Here the job is to retype the data word for word while leaving the pictures aside.

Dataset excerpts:
________________________

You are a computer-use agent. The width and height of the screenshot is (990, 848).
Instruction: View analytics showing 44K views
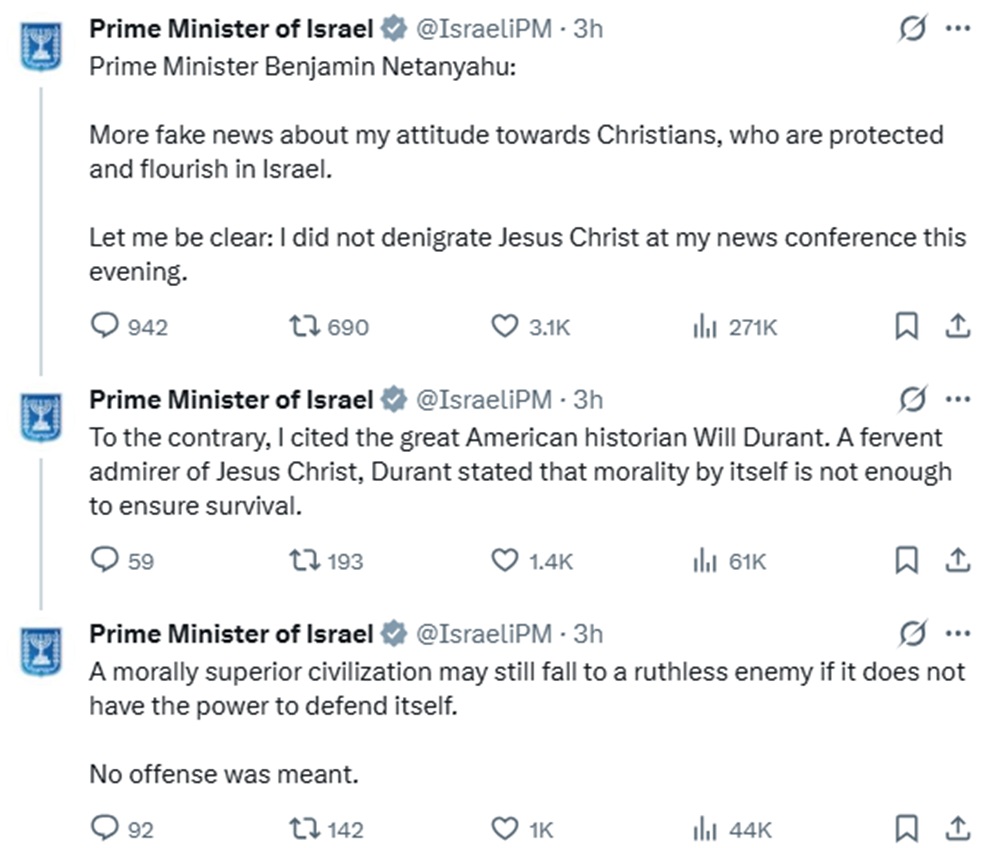point(706,828)
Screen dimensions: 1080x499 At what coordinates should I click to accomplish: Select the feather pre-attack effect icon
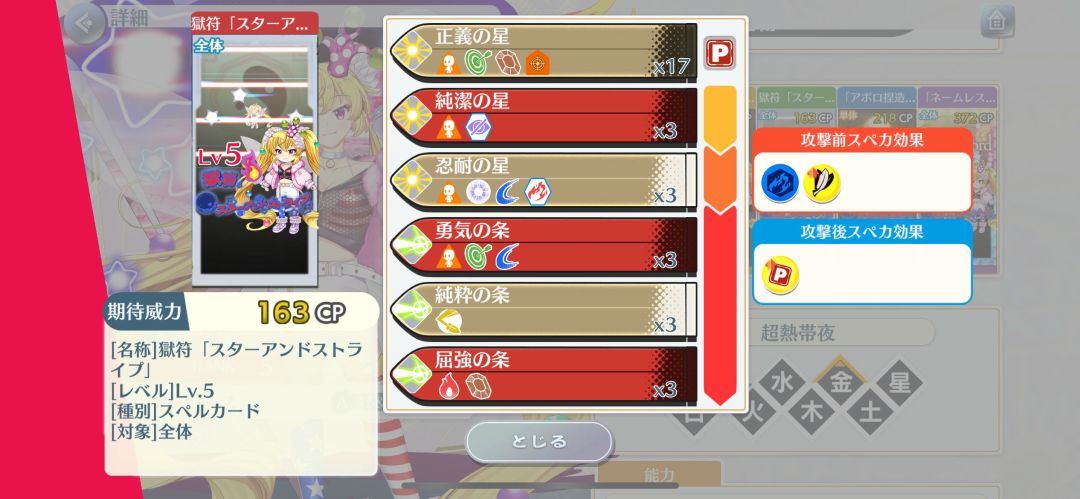click(x=822, y=183)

________________________

Exercise response:
You are a computer-use agent. The width and height of the screenshot is (990, 848).
Instruction: View analytics showing 44K views
point(706,828)
Screen dimensions: 1080x499 At what coordinates should I click to accomplish: Select the feather pre-attack effect icon
click(x=822, y=183)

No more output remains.